EXERCISE REQUIREMENTS:
Report the lines of the data below that contain the string "computer".

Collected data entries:
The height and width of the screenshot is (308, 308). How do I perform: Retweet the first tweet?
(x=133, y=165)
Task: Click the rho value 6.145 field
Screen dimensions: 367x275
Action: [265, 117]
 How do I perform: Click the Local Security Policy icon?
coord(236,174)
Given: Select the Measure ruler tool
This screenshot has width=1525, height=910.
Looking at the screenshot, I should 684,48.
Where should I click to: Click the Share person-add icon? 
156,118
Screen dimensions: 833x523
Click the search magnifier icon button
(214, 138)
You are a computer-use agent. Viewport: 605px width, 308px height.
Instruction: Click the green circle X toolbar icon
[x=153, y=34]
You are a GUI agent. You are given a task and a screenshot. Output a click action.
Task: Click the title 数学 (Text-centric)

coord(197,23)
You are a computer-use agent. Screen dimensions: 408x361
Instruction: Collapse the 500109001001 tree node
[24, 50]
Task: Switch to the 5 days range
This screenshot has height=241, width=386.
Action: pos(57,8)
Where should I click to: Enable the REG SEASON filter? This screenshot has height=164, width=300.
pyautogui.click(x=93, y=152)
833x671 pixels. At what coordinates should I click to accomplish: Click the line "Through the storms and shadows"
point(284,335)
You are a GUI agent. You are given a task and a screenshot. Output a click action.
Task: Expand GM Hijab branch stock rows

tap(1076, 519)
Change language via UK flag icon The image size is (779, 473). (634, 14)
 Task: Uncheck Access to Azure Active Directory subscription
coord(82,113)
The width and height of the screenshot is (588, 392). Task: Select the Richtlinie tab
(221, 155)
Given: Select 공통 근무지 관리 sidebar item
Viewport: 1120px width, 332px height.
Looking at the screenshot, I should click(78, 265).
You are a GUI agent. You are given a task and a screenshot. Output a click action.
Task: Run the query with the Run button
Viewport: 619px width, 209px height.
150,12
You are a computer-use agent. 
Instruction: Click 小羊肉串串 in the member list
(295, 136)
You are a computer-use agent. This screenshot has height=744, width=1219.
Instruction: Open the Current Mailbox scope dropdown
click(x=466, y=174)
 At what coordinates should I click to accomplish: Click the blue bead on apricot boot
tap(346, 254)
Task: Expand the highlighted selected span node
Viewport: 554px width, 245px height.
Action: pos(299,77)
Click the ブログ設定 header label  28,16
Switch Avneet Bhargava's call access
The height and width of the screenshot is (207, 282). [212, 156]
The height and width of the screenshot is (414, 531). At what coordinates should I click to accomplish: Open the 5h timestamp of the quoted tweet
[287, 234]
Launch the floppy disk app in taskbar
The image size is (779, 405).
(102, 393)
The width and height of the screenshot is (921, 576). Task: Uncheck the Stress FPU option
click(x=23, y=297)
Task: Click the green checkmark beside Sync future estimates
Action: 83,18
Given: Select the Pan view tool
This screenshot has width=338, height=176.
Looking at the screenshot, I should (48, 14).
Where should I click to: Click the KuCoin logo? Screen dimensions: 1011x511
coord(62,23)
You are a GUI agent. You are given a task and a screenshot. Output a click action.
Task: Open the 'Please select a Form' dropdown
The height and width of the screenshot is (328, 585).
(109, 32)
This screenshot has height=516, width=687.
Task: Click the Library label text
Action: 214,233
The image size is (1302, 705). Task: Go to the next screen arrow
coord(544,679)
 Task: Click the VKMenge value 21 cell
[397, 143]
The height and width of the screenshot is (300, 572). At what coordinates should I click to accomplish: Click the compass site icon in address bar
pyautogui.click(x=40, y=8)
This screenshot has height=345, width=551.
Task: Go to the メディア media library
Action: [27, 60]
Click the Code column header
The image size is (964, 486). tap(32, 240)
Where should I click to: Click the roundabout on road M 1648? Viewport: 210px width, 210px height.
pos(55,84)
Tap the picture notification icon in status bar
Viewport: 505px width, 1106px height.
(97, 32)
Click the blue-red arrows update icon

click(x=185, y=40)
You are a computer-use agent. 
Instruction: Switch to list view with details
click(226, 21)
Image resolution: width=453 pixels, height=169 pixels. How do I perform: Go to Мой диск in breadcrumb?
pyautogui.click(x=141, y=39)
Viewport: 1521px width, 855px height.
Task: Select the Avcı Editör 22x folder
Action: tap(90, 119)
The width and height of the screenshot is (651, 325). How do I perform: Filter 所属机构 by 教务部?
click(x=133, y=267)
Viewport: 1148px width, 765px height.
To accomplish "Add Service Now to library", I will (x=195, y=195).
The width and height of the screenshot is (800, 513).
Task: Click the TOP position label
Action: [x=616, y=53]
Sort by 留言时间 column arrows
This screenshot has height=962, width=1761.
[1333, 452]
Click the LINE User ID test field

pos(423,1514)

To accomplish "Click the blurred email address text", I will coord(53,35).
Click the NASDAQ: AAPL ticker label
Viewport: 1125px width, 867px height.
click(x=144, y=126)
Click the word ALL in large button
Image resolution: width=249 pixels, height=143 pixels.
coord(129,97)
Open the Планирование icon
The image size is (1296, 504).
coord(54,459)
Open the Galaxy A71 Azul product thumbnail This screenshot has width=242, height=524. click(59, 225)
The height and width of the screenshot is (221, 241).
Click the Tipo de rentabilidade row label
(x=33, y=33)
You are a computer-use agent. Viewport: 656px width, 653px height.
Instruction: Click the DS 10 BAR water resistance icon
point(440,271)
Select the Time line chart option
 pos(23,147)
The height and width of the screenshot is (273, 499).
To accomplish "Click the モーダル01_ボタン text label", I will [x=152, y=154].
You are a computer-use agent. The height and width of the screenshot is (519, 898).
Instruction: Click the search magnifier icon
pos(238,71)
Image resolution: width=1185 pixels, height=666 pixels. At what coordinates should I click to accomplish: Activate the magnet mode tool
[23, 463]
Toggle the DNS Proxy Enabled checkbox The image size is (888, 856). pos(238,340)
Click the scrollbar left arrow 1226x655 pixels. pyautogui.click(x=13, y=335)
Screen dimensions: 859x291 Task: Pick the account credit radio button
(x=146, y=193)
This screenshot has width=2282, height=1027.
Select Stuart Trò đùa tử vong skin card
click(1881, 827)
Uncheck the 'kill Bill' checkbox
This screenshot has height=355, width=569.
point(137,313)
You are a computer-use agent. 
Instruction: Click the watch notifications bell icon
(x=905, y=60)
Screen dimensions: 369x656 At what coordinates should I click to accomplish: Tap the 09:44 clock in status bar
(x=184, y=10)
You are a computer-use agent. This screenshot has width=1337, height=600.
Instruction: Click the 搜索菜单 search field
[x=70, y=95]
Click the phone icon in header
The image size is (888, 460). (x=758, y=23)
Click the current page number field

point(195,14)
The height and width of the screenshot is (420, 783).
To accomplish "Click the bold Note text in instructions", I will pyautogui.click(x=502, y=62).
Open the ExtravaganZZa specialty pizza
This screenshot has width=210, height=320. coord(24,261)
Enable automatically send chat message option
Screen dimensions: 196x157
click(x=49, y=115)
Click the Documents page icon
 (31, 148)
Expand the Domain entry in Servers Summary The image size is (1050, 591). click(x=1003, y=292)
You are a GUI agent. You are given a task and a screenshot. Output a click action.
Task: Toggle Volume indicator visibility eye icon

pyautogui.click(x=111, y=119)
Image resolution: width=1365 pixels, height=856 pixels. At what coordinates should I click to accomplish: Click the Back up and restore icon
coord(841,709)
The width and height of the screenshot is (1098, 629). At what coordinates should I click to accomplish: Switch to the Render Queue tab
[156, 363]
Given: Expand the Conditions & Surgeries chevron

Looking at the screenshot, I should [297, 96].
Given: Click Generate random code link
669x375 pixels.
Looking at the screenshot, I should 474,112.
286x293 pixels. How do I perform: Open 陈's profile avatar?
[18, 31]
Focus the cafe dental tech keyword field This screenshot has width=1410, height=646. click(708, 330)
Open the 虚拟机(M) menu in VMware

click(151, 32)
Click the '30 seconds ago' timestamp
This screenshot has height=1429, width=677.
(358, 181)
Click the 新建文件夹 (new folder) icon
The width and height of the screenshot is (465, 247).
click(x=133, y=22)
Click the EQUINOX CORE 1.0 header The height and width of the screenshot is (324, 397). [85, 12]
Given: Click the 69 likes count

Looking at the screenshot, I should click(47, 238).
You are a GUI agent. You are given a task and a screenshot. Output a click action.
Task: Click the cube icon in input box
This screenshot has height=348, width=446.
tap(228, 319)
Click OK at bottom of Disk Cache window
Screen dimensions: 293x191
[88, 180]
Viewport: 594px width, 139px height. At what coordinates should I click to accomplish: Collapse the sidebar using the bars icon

SOLVED EXERCISE:
You are a computer-use agent. Viewport: 605px width, 308px height.
You are a computer-use agent. Screen dimensions: 408x361
You are a computer-use agent. 
You are a computer-use agent. This screenshot has height=744, width=1219.
You are a computer-use agent. 
You are a computer-use agent. Viewport: 656px width, 653px height.
You are a computer-use agent. The height and width of the screenshot is (519, 898).
You are a computer-use agent. 
You are a computer-use agent. This screenshot has width=1337, height=600.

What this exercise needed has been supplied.